Research Paper Volume 13, Issue 14 pp 18806—18826
An immune-related lncRNA signature for the prognosis of pancreatic adenocarcinoma
- 1 Department of General Surgery, The First Affiliated Hospital of Dalian Medical University, Dalian 116011, Liaoning, China
- 2 College of Stomatology, Dalian Medical University, Dalian 116044, Liaoning, China
- 3 Institute (College) of Integrative Medicine, Dalian Medical University, Dalian 116044, Liaoning, China
- 4 Department of Gastroenterology, Liaoning University of Traditional Chinese Medicine, Shenyang 110032, Liaoning, China
- 5 Department of Scientific Research, The First Affiliated Hospital of Dalian Medical University, Dalian 116011, Liaoning, China
- 6 School of Medical Laboratory, Tianjin Medical University, Tianjin 300000, Tianjin, China
- 7 Department of Palliative Medicine, Graduate School of Medicine, Juntendo University, Tokyo 1138421, Japan
- 8 Clinical Laboratory of Integrative Medicine, The First Affiliated Hospital of Dalian Medical University, Dalian 116011, Liaoning, China
Received: January 14, 2021 Accepted: July 8, 2021 Published: July 20, 2021https://doi.org/10.18632/aging.203323
How to Cite
Copyright: © 2021 Qi et al. This is an open access article distributed under the terms of the Creative Commons Attribution License (CC BY 3.0), which permits unrestricted use, distribution, and reproduction in any medium, provided the original author and source are credited.

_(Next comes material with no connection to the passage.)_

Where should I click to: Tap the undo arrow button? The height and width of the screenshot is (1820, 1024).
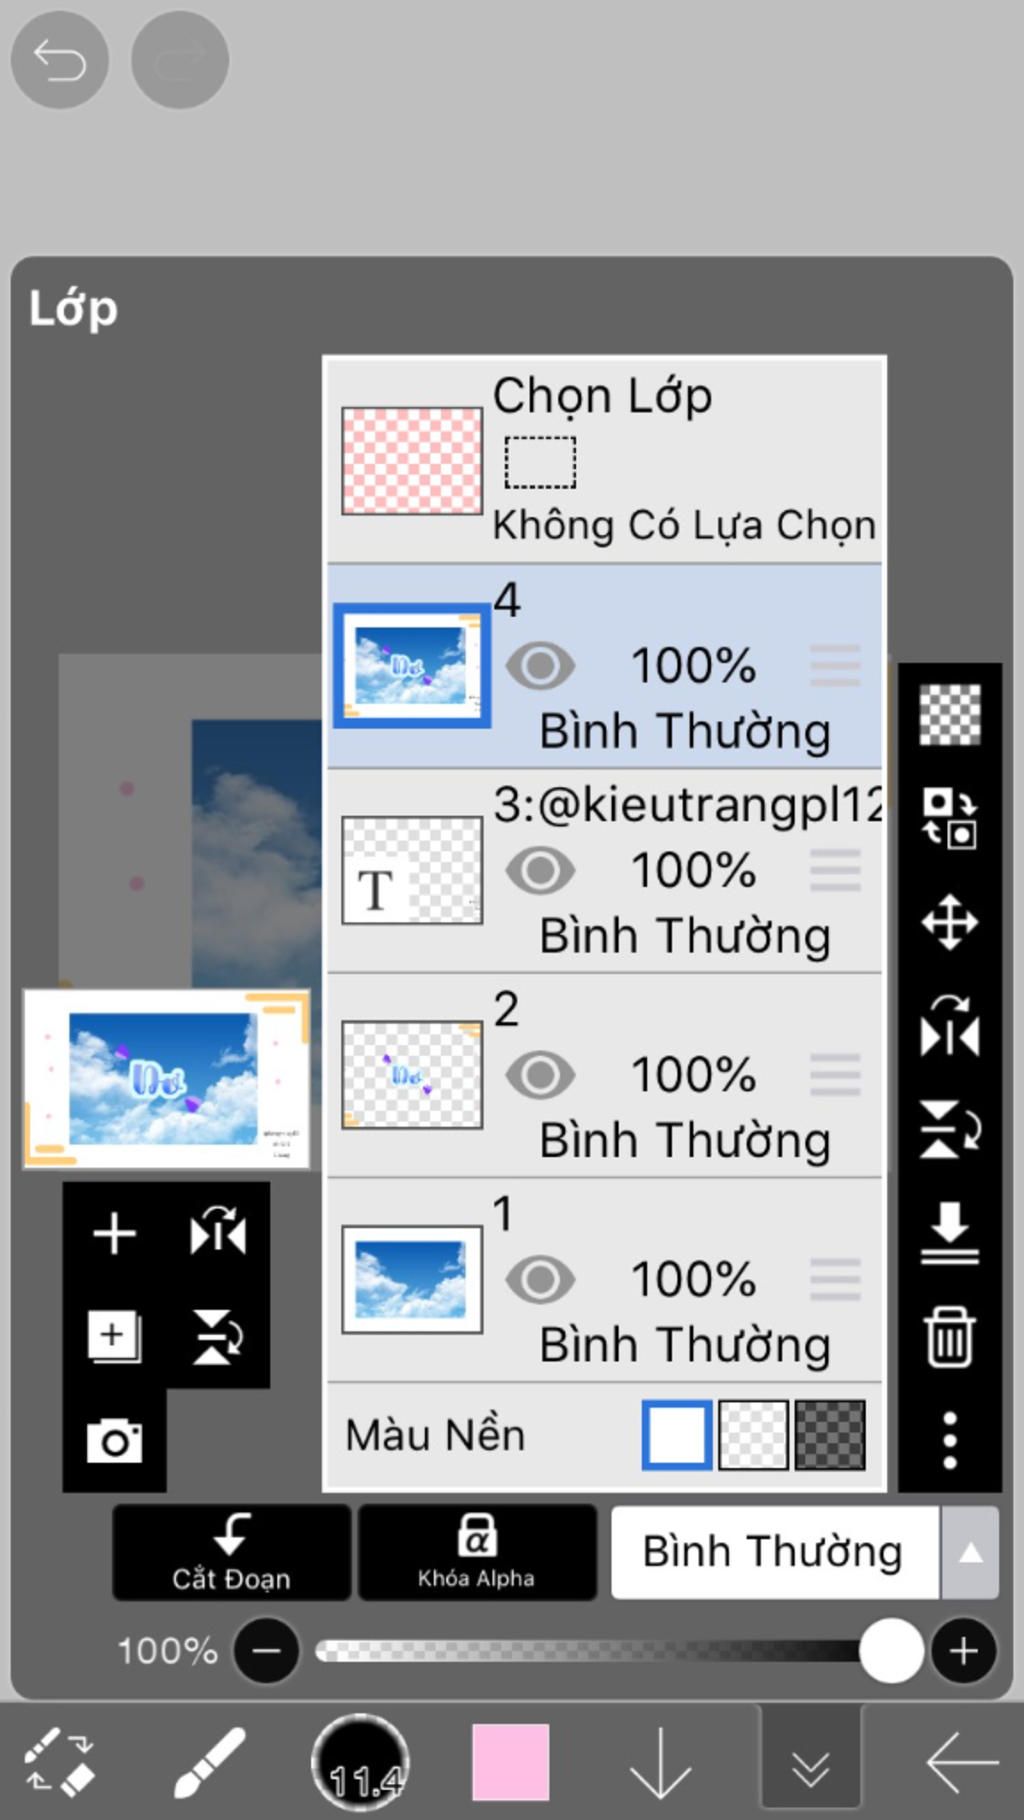pyautogui.click(x=59, y=61)
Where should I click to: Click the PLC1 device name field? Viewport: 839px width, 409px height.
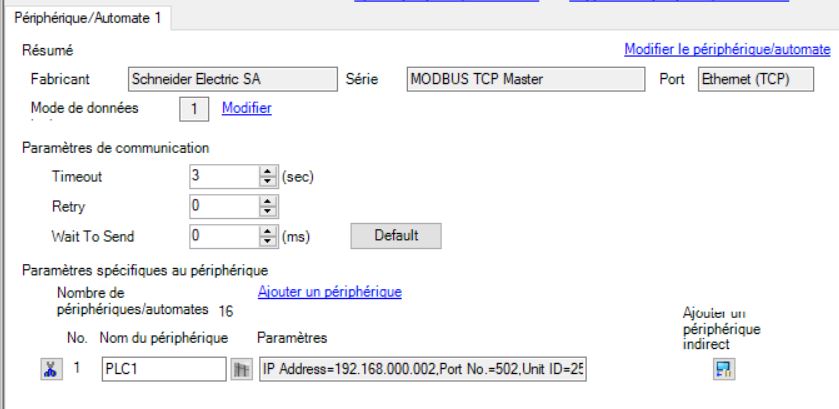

Recent evidence suggests that aberrant expression of long non-coding RNA (lncRNA) can drive the initiation and progression of malignancies. However, little is known about the prognostic potential of lncRNA. We aimed at constructing a lncRNA-based signature to improve the prognosis prediction of pancreatic adenocarcinoma (PAAD). The PAAD samples with clinical information were obtained from The Cancer Genome Atlas and International Cancer Genome Consortium. We established an eight-IRlncRNA signature in a training cohort. The prognostic value of eight-IRlncRNA signature was validated in two distinct cohorts when compared to other four prognostic models. We continued to analyze its independence in subgroups by univariate and multivariate Cox regression. We constructed a nomogram for clinicopathologic features and 1-, 3-, and 5-year overall survival performance. Moreover, Gene set enrichment analysis and Gene Set Variation Analysis distinguished the typical functions between high- and low-risk groups. In addition, we further observed the different correlations of immune cell between eight IRlncRNAs. Eight-IRlncRNA signature appears to be a good performer to predict the survival capability of PAAD patients, and the nomogram will enable PAAD patients to be more accurately managed in clinical practice.